Task:
Find the line containing "Add to Cart (973, 533)" in the entries below. Restate it and each line after it, word for word, up to and including the line containing "Terms of Service (60, 2430)".

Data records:
# # # # #

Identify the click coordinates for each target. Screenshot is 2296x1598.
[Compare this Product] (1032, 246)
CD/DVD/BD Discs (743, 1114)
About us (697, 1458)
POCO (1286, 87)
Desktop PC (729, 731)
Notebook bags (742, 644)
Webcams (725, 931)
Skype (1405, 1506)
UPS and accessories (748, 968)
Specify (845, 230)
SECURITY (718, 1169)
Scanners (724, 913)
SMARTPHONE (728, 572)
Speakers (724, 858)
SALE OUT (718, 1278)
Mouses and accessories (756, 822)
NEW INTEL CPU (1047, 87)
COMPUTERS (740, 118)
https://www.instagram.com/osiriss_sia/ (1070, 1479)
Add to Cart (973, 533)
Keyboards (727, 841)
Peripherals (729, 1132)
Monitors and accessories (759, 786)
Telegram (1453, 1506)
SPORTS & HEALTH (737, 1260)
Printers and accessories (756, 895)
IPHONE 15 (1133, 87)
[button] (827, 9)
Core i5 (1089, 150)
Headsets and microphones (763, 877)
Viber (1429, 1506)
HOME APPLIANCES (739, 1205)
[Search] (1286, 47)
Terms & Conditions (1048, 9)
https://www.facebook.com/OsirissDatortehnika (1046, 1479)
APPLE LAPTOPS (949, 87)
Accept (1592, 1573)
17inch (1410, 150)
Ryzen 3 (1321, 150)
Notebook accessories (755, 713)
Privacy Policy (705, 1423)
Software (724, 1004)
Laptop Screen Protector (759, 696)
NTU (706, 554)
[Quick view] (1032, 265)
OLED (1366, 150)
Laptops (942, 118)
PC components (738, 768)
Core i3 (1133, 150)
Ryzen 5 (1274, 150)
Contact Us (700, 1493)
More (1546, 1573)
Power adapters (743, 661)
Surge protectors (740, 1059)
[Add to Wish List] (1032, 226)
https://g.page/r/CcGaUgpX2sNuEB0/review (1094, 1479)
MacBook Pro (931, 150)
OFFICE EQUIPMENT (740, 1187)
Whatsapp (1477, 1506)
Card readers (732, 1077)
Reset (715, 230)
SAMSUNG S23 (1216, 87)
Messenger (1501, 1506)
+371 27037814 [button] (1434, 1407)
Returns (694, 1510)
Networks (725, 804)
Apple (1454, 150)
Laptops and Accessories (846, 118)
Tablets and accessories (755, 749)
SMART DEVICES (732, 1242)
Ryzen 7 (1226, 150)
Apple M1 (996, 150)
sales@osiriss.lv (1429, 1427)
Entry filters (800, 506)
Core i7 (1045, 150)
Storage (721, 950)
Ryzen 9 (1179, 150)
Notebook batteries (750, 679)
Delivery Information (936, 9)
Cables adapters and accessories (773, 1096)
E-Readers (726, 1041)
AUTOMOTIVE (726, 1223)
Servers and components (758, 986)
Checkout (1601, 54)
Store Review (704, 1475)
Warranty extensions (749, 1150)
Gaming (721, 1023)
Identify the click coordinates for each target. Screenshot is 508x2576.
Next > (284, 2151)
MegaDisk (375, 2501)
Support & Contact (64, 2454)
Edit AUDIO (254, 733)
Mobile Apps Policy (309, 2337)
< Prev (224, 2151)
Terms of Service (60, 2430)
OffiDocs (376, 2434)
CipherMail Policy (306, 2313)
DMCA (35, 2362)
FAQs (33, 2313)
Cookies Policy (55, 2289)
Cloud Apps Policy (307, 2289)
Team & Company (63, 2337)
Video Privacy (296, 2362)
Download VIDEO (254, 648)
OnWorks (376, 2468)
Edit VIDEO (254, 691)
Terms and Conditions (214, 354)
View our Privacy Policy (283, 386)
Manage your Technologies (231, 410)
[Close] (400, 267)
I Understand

# # # # #

Written response:
Add to Cart (973, 533)
Keyboards (727, 841)
Peripherals (729, 1132)
Monitors and accessories (759, 786)
Telegram (1453, 1506)
SPORTS & HEALTH (737, 1260)
Printers and accessories (756, 895)
IPHONE 15 (1133, 87)
[button] (827, 9)
Core i5 (1089, 150)
Headsets and microphones (763, 877)
Viber (1429, 1506)
HOME APPLIANCES (739, 1205)
[Search] (1286, 47)
Terms & Conditions (1048, 9)
https://www.facebook.com/OsirissDatortehnika (1046, 1479)
APPLE LAPTOPS (949, 87)
Accept (1592, 1573)
17inch (1410, 150)
Ryzen 3 (1321, 150)
Notebook accessories (755, 713)
Privacy Policy (705, 1423)
Software (724, 1004)
Laptop Screen Protector (759, 696)
NTU (706, 554)
[Quick view] (1032, 265)
OLED (1366, 150)
Laptops (942, 118)
PC components (738, 768)
Core i3 (1133, 150)
Ryzen 5 (1274, 150)
Contact Us (700, 1493)
More (1546, 1573)
Power adapters (743, 661)
Surge protectors (740, 1059)
[Add to Wish List] (1032, 226)
https://g.page/r/CcGaUgpX2sNuEB0/review (1094, 1479)
MacBook Pro (931, 150)
OFFICE EQUIPMENT (740, 1187)
Whatsapp (1477, 1506)
Card readers (732, 1077)
Reset (715, 230)
SAMSUNG S23 (1216, 87)
Messenger (1501, 1506)
+371 27037814 [button] (1434, 1407)
Returns (694, 1510)
Networks (725, 804)
Apple (1454, 150)
Laptops and Accessories (846, 118)
Tablets and accessories (755, 749)
SMART DEVICES (732, 1242)
Ryzen 7 (1226, 150)
Apple M1 (996, 150)
sales@osiriss.lv (1429, 1427)
Entry filters (800, 506)
Core i7 (1045, 150)
Storage (721, 950)
Ryzen 9 (1179, 150)
Notebook batteries (750, 679)
Delivery Information (936, 9)
Cables adapters and accessories (773, 1096)
E-Readers (726, 1041)
AUTOMOTIVE (726, 1223)
Servers and components (758, 986)
Checkout (1601, 54)
Store Review (704, 1475)
Warranty extensions (749, 1150)
Gaming (721, 1023)
Identify the click coordinates for each target. Screenshot is 508x2576.
Next > (284, 2151)
MegaDisk (375, 2501)
Support & Contact (64, 2454)
Edit AUDIO (254, 733)
Mobile Apps Policy (309, 2337)
< Prev (224, 2151)
Terms of Service (60, 2430)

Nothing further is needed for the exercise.